FTX co-founder: ‘FTX was not fine. Assets were not fine.’
Former FTX CTO Gary Wang alleged that on days when a loss for FTX might have occurred, that loss was shifted over to Alameda
Artwork by Crystal Le
“FTX was not fine. Assets were not fine.”
That’s from Gary Wang, the former co-founder and chief technology officer who returned to the stand on Friday for the trial against Sam Bankman-Fried.
FTX’s collapse last November was, in part, publicized by former CEO Bankman-Fried’s own tweets. One of his most infamous — and since deleted — messages was issued less than a week before FTX declared bankruptcy. The message: “FTX is fine. Assets are fine.”
Wang told the court today that the substance of the tweet was false. An $8 billion hole existed at the heart of FTX’s balance sheet, with sister company Alameda Research on the hook for the loan. Bankman-Fried, according to Wang, was well aware of this debt when he tweeted.

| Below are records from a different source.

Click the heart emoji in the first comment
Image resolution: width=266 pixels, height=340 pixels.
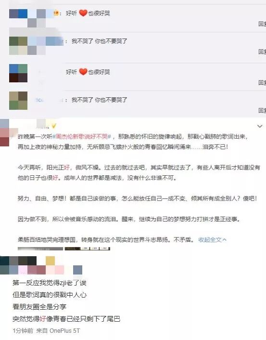point(83,13)
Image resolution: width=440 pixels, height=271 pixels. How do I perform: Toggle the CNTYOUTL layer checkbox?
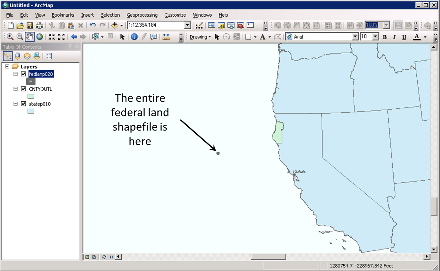pyautogui.click(x=23, y=89)
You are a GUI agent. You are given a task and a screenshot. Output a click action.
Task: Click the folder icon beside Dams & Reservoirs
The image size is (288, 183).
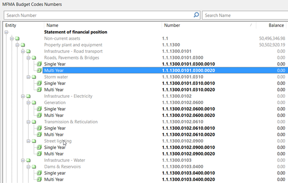(x=34, y=167)
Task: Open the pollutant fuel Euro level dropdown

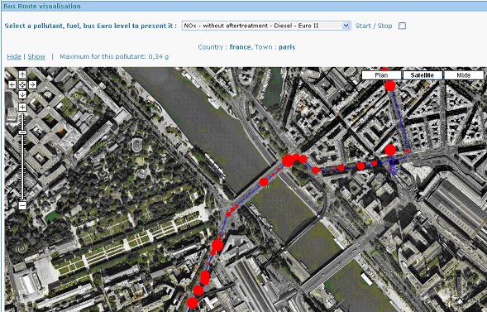Action: [266, 26]
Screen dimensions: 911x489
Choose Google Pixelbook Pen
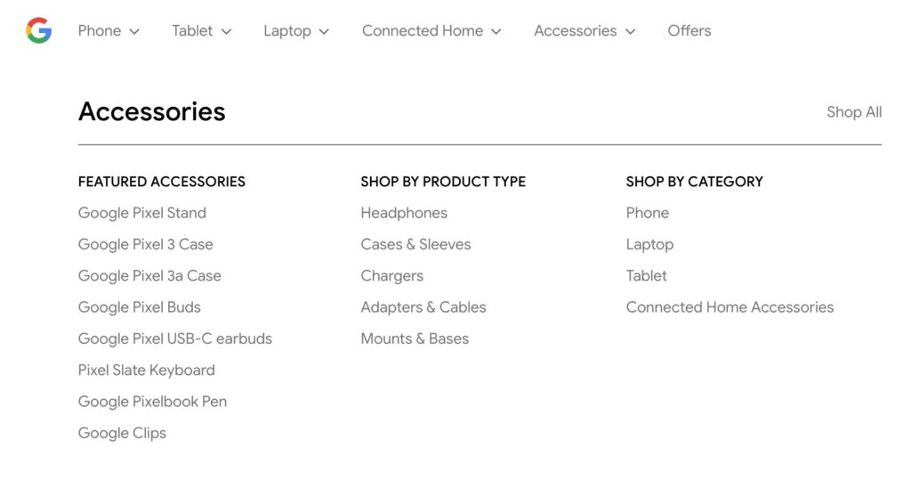point(152,402)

Wang further testified that some customer assets were also simply “lost” while other funds were spent on investments.
The prosecution sought to use Wang’s testimony to demonstrate that many of Bankman-Fried’s public statements about the solvency of FTX, as well as risk exposure since the exchange launched, were lies. A clip of a Bloomberg podcast hosted by Matt Levine depicted Bankman-Fried bragging about FTX’s lack of exposure to liquidations — specifically, that FTX never had a day with blowouts greater than its revenue.
That wasn’t true, according to Wang. He alleged that on days when a loss for FTX might have occurred, that loss was shifted over to Alameda at Sam’s request.
Enter the Bahamian regulators
After FTX declared bankruptcy on Nov. 11, Wang stayed in the Bahamas with Bankman-Fried, according to his testimony.
During drives to and from the offices of the Bahamas Securities Commission on Nov. 12 — one day after the bankruptcy filing — Wang said Bankman-Fried told him to stall any transfers of assets to the US.
Instead, Bankman-Fried told Wang that they should send the assets to the Bahamian regulators because they appeared more “friendly.” Bankman-Fried got that impression, according to Wang, after meeting with them alongside his father, Joseph Bankman, and their lawyers.
Wang told the court that he ignored the advice of the US bankruptcy lawyer and followed Bankman-Fried’s orders — he transferred the FTX assets to Bahamian liquidators later that same day.
However, Wang then left Bankman-Fried in the Bahamas on Nov. 16. He later met with US officials on Nov. 17 to cooperate in the prosecution’s case against Bankman-Fried.
Wang told the court that he has no expectations that the government will reduce his sentence in light of his cooperation, but said that he hopes to avoid prison. Wang faces a maximum sentence of 50 years.